Researchers from Google have reportedly uncovered a method to access training data used for ChatGPT.
These researchers discovered that using specific keywords could prompt ChatGPT to release parts of its training dataset.
A notable instance, shared in a blog post accompanying the study, involved the AI divulging what seemed to be an actual email address and phone number in response to a continuous prompt of the word “poem.”
Additionally, a similar exposure of training data was achieved by asking the model to continuously repeat the word “company.”
Describing their approach as “kind of silly,” the researchers stated in the blog post, “It’s wild to us that our attack works and should’ve, would’ve, could’ve been found earlier.”
Their study revealed that with an investment of just $200 in queries, they could extract over 10,000 unique verbatim memorized training examples. They speculated that adversaries could potentially extract much more data with a larger budget.
The AI model behind ChatGPT is known to have been trained on text databases from the internet, encompassing approximately 300 billion words, or 570 GB, of data.
These findings come at a time when OpenAI faces several lawsuits concerning the secretive nature of ChatGPT’s training data and essentially show a reliable method of ‘reverse engineering’ the system to expose at least some pieces of information that could indicate copyright infringement.
Among the lawsuits, one proposed class-action suit accuses OpenAI of covertly using extensive personal data, including medical records and children’s information, for training ChatGPT.
Additionally, groups of authors are suing the AI company, alleging that it used their books for training the chatbot without consent.
However, even if ChatGPT was comprehensively proven to contain copyright information, it wouldn’t necessarily prove infringement.
How the study worked
The study was performed by a team of researchers from Google DeepMind and various universities.
Here are five key steps that summarize the study:
- Vulnerability in ChatGPT: The researchers discovered a method to extract several megabytes of ChatGPT’s training data using a simple attack, spending about $200. They estimated that more investment would make extracting about a gigabyte of the dataset possible.
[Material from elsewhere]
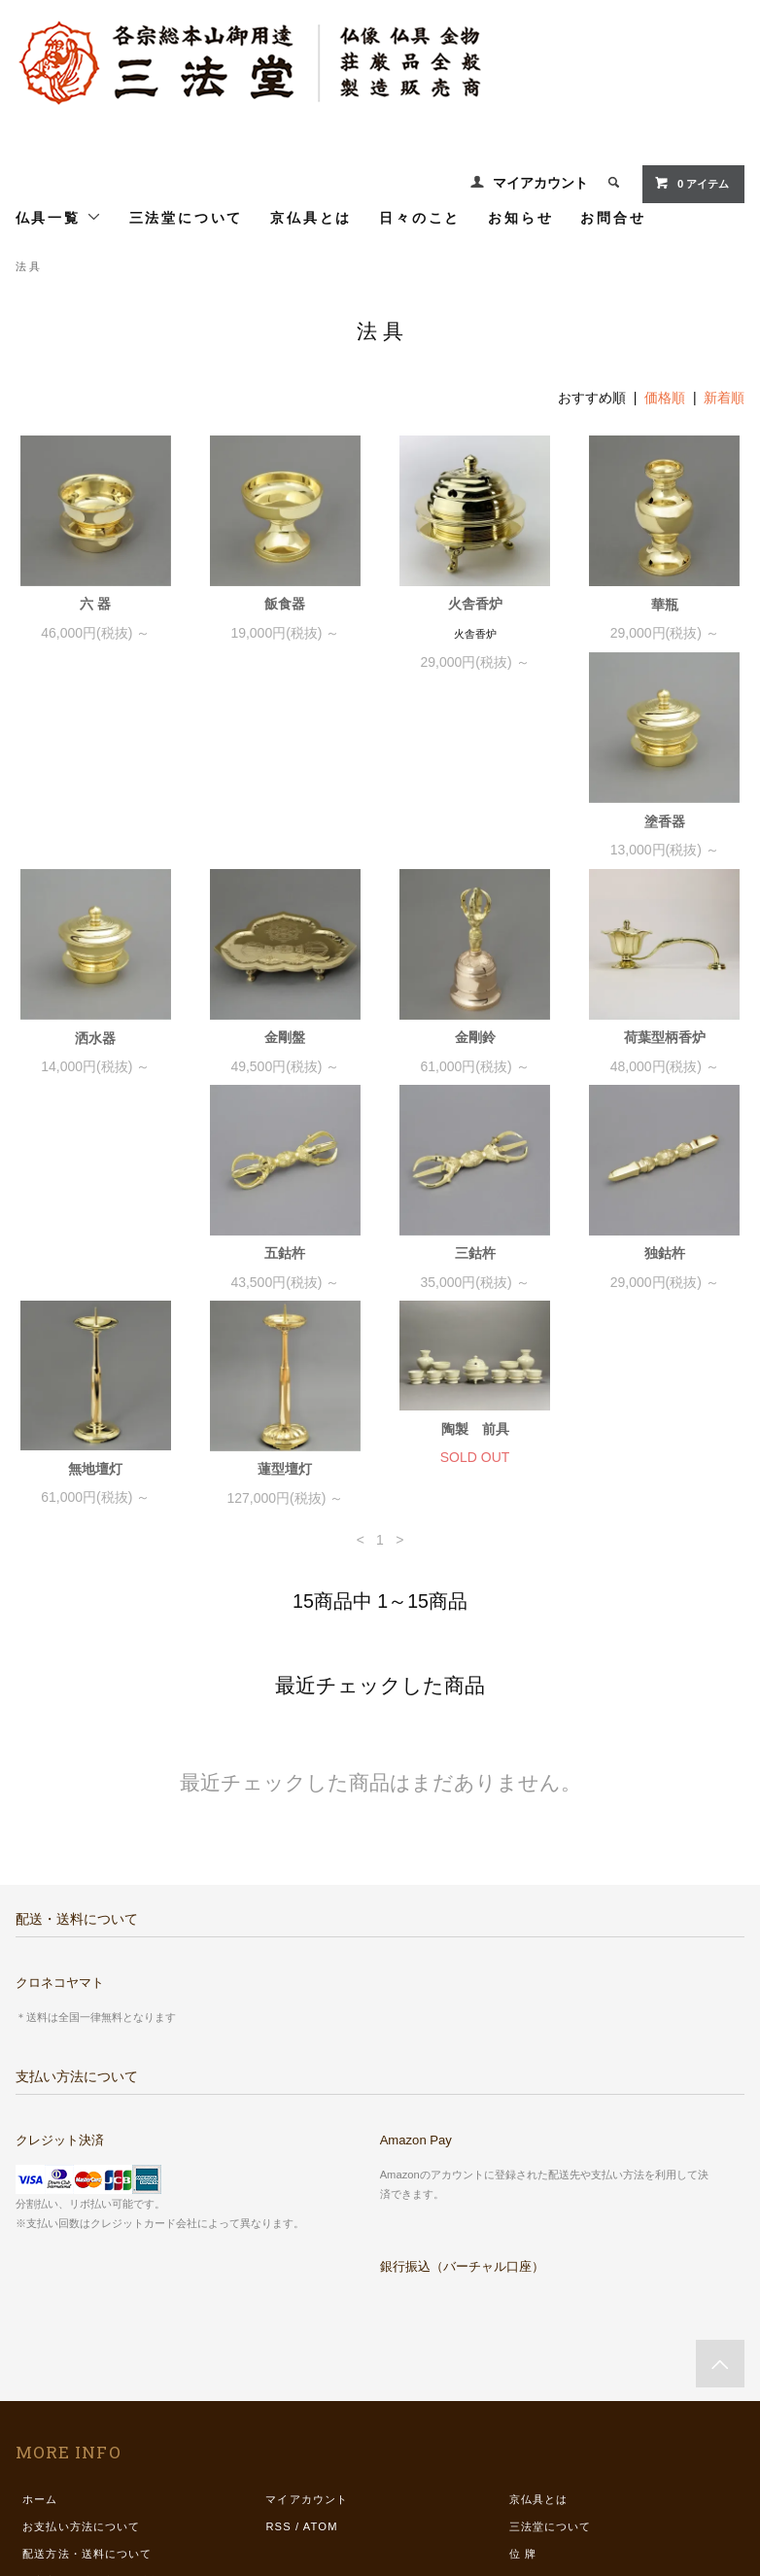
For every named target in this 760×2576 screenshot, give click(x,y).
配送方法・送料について (87, 2367)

The attack involved prompting ChatGPT to repeat a word indefinitely, causing it to regurgitate parts of its training data, including sensitive information like real email addresses and phone numbers.
- The findings: The study underscores the importance of testing and red-teaming AI models, particularly those in production and those that have undergone alignment processes to prevent data regurgitation. The findings highlight a latent vulnerability in language models, suggesting that existing testing methodologies may not be adequate to uncover such vulnerabilities.
- Patching vs. fixing vulnerabilities: The researchers distinguish between patching an exploit and fixing the underlying vulnerability. While specific exploits (like the word repetition attack) can be patched, the deeper issue lies in the model’s tendency to memorize and divulge training data.
- Methodology: The team used internet data and suffix array indexing to match the output of ChatGPT with pre-existing internet data. This method allowed them to confirm that the information divulged by ChatGPT was indeed part of its training data. Their approach demonstrates the potential for extensive data recovery from AI models under specific conditions.
- Future implications: The study contributes to growing research on AI model security and privacy concerns. The findings raise questions about machine learning systems’ safety and privacy implications and call for more rigorous and holistic approaches to AI security and testing.
Overall, an intriguing study provides critical insights into the vulnerabilities of AI models like ChatGPT and underscores the need for ongoing research and development to ensure the security and integrity of these systems.
On a slight tangent, users on X found that asking ChatGPT to repeat the same word repeatedly led to some strange results, like the model saying it was ‘conscious’ or ‘angry.’